Exercise goal. Collect every line of the data below that contains the string "Viewport".

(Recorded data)
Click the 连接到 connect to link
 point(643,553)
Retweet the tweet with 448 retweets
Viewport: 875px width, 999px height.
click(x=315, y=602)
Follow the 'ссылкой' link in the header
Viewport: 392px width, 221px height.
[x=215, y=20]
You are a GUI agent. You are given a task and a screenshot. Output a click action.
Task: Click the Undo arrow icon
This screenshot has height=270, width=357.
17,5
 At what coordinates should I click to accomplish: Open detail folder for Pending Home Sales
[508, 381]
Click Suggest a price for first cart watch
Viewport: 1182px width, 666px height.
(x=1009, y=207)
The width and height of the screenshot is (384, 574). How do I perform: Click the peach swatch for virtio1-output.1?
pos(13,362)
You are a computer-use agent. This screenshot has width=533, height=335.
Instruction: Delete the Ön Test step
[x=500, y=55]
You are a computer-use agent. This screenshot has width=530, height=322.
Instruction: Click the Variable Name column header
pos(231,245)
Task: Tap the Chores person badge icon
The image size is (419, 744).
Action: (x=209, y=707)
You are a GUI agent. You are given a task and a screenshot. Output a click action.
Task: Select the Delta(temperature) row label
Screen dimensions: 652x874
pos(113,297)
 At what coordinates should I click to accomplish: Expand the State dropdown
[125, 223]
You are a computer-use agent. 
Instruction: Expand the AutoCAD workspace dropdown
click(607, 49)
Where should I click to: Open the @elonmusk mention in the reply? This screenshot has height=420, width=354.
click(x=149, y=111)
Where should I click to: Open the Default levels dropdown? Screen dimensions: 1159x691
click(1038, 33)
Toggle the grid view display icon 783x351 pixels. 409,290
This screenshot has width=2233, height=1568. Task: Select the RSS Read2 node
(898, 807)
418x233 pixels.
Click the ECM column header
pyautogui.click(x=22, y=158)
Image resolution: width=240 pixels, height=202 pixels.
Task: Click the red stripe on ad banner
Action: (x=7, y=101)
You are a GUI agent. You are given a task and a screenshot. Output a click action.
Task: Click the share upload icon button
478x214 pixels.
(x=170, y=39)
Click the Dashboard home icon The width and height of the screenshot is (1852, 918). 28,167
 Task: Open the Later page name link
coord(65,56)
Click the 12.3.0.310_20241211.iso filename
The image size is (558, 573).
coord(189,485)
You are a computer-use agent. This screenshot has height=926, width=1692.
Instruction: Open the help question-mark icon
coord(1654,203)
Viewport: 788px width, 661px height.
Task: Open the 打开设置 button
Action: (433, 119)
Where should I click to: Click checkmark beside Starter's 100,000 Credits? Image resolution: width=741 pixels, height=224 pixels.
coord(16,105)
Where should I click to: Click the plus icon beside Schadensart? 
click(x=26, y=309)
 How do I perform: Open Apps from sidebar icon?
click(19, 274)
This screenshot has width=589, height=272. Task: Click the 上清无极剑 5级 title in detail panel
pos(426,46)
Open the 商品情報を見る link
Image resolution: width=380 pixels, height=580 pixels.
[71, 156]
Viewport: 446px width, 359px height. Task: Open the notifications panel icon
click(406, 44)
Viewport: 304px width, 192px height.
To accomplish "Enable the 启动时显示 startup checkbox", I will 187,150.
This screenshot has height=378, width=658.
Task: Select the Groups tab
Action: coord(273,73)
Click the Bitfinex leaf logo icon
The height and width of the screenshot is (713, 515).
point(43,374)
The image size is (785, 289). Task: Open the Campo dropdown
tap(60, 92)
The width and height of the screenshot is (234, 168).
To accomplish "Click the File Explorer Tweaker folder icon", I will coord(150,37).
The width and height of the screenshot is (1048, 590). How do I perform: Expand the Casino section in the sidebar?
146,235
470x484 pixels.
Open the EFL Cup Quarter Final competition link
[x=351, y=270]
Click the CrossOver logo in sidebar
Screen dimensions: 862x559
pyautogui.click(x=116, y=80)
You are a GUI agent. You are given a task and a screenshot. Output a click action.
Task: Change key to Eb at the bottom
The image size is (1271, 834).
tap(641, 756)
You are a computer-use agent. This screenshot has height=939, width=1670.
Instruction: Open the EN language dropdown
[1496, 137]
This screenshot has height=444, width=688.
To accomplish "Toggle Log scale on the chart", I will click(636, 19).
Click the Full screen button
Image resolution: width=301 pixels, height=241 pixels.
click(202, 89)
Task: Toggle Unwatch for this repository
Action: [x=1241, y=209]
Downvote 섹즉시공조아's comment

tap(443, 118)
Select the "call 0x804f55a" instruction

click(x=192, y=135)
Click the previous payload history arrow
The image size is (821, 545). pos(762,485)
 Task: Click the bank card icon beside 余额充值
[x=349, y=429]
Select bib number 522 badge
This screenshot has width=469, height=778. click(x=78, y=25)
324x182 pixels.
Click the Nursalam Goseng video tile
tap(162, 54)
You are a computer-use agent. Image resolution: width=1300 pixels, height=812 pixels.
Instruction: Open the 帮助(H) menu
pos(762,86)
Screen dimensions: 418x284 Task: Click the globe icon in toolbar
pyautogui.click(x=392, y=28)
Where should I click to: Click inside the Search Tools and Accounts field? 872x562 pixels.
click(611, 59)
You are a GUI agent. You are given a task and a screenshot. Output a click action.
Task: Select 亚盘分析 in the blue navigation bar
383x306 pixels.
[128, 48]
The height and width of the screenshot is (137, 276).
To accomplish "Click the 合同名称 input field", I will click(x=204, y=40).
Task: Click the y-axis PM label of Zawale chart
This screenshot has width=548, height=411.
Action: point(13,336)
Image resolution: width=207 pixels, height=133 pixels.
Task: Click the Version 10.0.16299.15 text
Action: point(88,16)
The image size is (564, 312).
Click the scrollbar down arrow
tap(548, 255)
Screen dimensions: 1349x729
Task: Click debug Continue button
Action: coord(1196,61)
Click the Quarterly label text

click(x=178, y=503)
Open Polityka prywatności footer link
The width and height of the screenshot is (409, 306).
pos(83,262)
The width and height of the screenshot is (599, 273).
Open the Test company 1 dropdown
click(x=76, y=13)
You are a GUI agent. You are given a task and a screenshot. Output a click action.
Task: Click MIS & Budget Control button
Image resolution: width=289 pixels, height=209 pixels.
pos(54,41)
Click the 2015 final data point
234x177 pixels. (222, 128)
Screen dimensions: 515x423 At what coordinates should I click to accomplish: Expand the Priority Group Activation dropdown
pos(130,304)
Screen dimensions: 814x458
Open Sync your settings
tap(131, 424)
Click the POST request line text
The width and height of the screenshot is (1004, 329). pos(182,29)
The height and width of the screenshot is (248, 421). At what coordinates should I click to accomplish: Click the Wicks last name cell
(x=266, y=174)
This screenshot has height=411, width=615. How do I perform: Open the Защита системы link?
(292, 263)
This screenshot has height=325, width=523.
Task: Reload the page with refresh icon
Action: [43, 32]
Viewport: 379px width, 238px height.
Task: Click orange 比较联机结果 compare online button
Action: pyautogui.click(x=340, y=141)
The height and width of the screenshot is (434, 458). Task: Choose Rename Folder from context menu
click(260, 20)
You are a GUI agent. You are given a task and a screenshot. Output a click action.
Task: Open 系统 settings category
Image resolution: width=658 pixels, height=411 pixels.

Solved exercise.
Viewport: 875px width, 999px height.
Viewport: 392px width, 221px height.
Viewport: 1182px width, 666px height.
Viewport: 788px width, 661px height.
Viewport: 446px width, 359px height. Task: Open the notifications panel icon
Viewport: 304px width, 192px height.
Viewport: 379px width, 238px height.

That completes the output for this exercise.